Dad kindly drove the 30 miles to see if he could fix it at the road-side. He had an idea what it was and didn’t look happy. He suggested the best route would be to get some benefit from the bags of cash I’d pushed at the AA and get them to recuse me. In 20 minutes a (very nice) man arrived and started the car. He got out.

“Next stop for this is the scrapyard,” he said.
“What’s wrong with it?”
“The big-end’s gone.” he shrugged.

‘The big-end’s gone’? Sounds like a comedy sketch and the sort of thing your dodgy garage mechanic might say.

(Science bit): Every piston in the car has a rod connecting it to the crank shaft (the bit that makes the wheels turn) and at the connection to the crank-shaft there’s a bearing called the big-end. Most cars have at least 4 of these, so it’s a bit of bad grammar when they say the big-end’s gone; they mean one of the big-ends has gone. When they say gone, they don’t mean it’s packed up and taken a holiday in Barbados, they mean it’s knackered.

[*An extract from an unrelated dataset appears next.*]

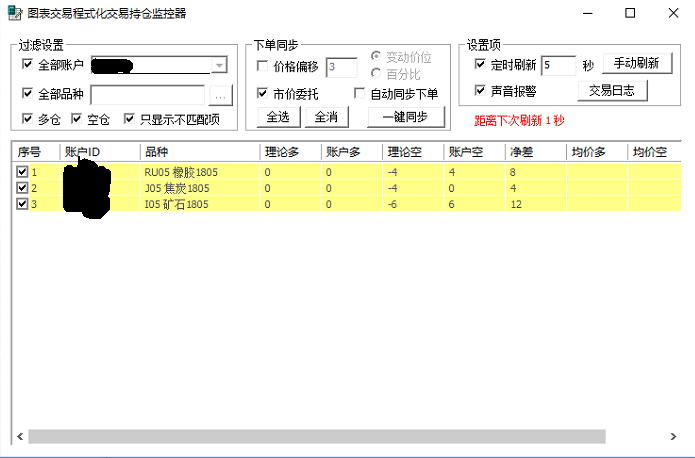Click the 全选 button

This is apparently a big job to fix, mostly because a knackered big-end knackers up the crank-shaft for you, and that’s a really expensive bit of metal.

So, after a great deal of consideration, last week my poor old car went up on eBay for spares or repair. I said in my listing I was hoping someone could take it and re-use bits of it. The reduce, re-use, recycle mantra still wafts around my empty head from time-to-time. Anyway, seems like the guy who’s bought it (for £74 no less) is simply going to scrap it. Seems a lot of money and effort to simply scrap it, but scrap yards pay money for scrap metal, which is usually sent to steel processing plants to be recycled into more cars, or whatever. So, at least it’s being recycled, but recycling is expensive (environmentally) compared to re-use, so I’m rather upset that the buyer is doing this. After all, I could’ve just taken it down the scrap-yard and grabbed the money if I didn’t give a shit about where it went.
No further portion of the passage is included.